- _Task to carry out_:
Put the lines from the one with "How do I perform: Open" to the one with "click(x=34, y=20)" into a numbered list, leaving out blank lines and pictures.
───── Stored records ─────
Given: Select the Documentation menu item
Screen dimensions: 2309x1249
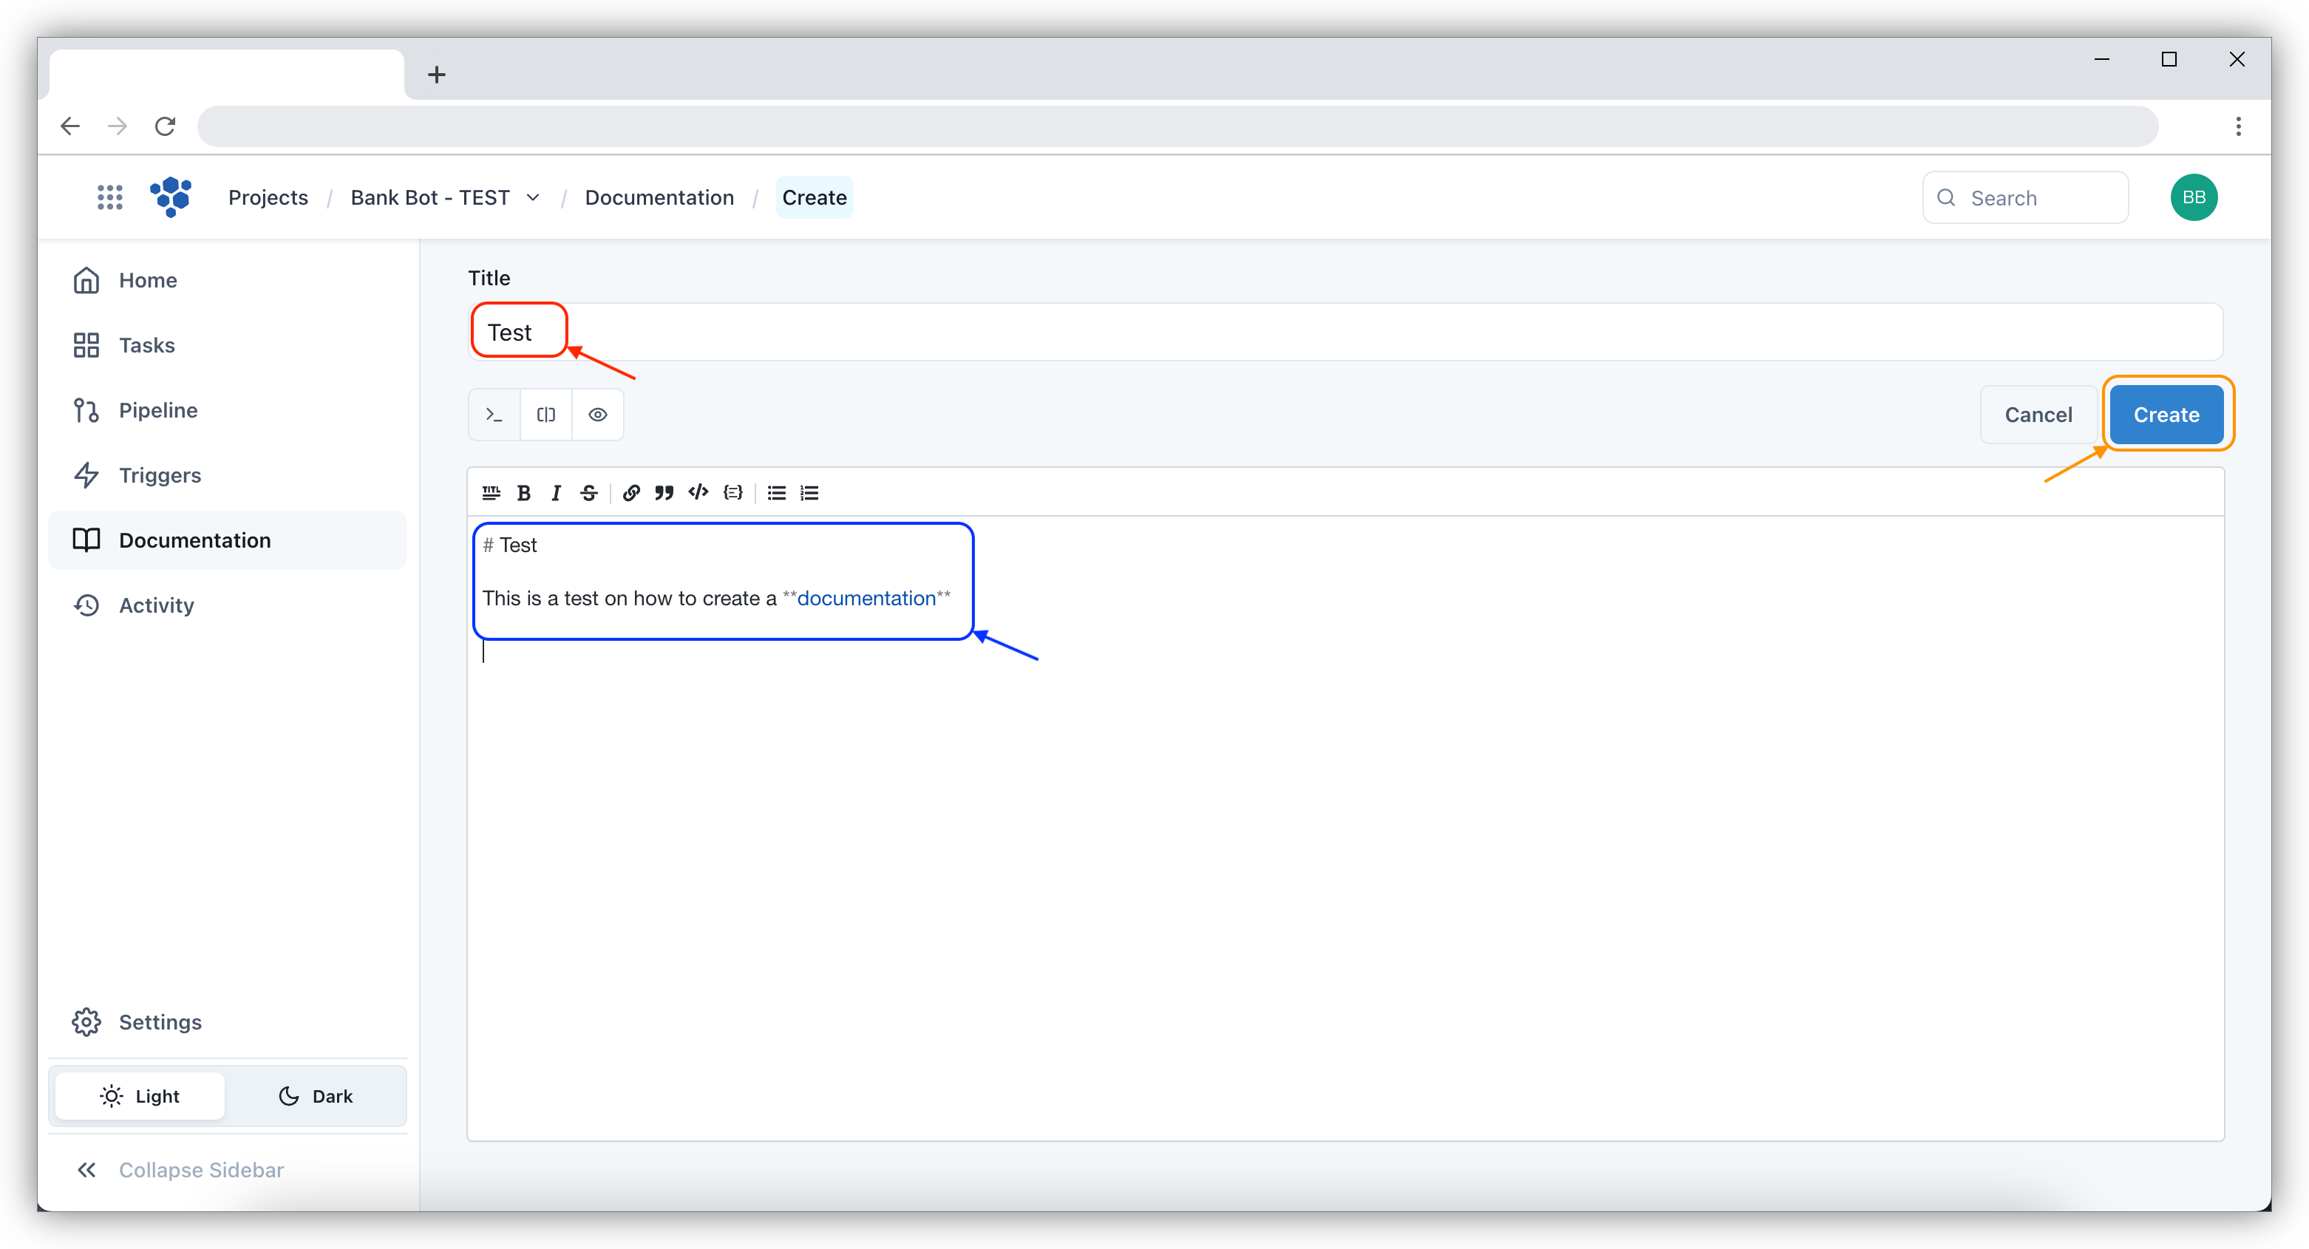Looking at the screenshot, I should click(x=195, y=540).
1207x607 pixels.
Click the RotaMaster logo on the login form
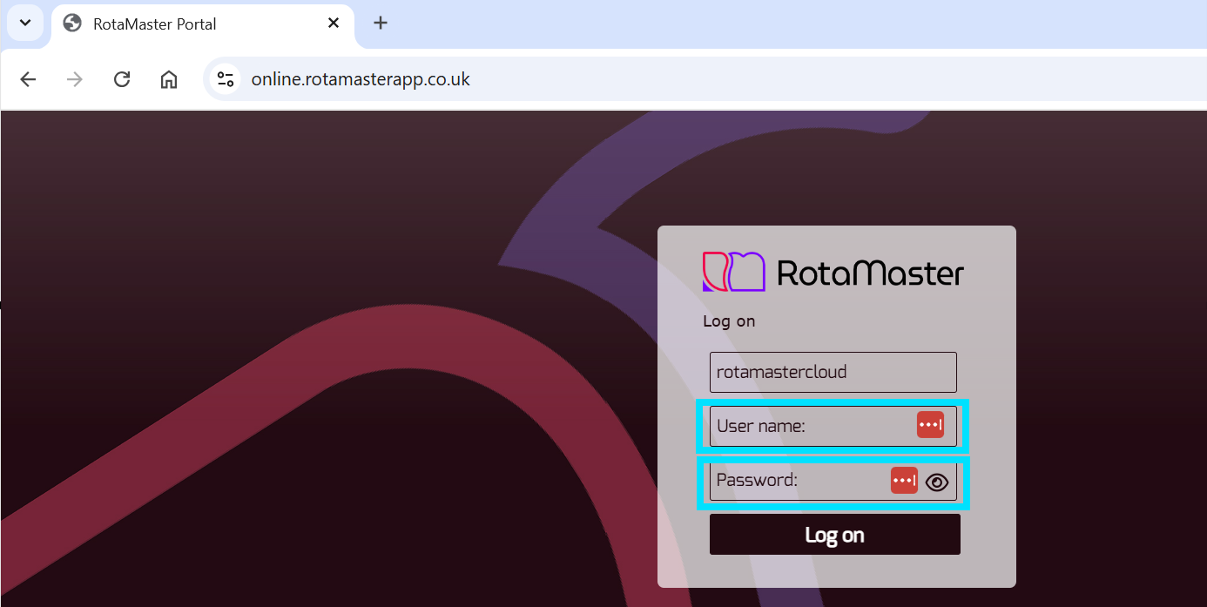point(733,271)
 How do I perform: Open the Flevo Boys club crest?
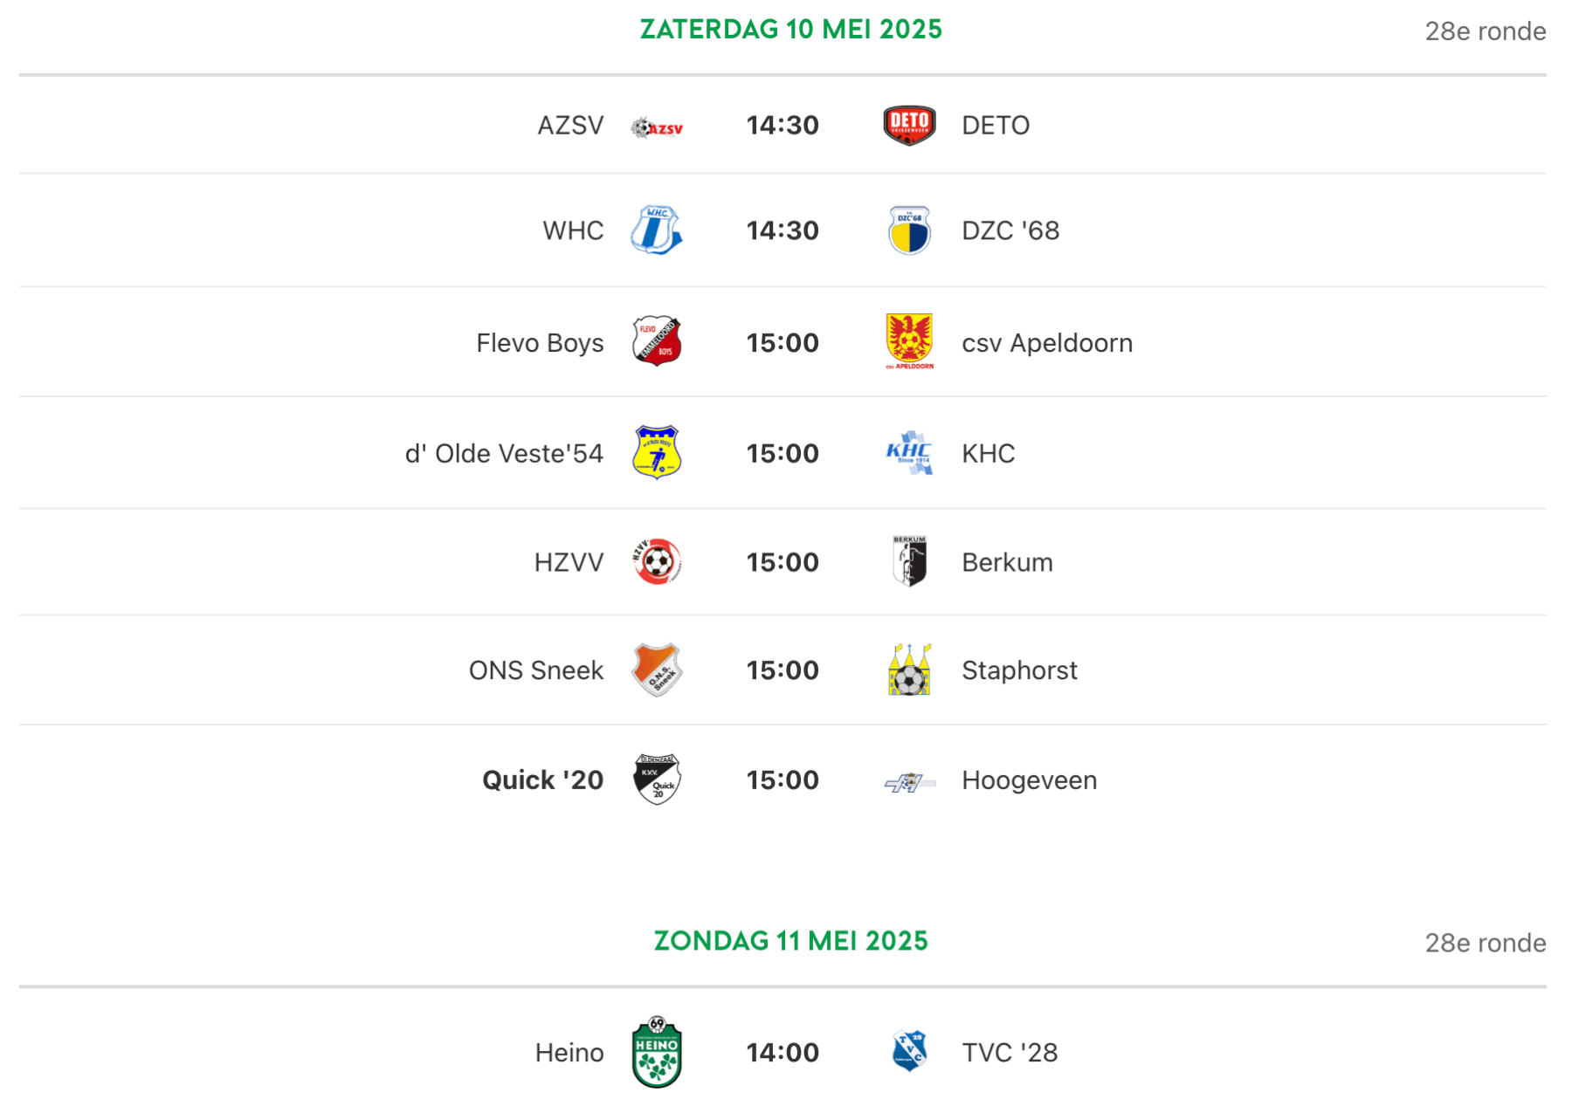[657, 341]
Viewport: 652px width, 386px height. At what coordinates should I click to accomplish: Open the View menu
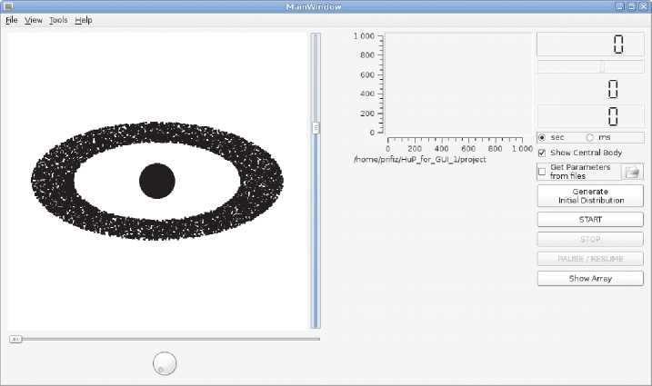click(x=34, y=20)
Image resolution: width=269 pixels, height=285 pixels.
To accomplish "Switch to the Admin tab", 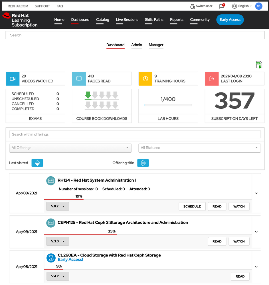I will point(137,45).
─────
- _Answer to this problem_:
1.  How do I perform: Open the Flevo Boys club crest?
2. [657, 341]
3. Viewport: 652px width, 386px height. At what coordinates should I click to accomplish: Open the View menu
4. click(x=34, y=20)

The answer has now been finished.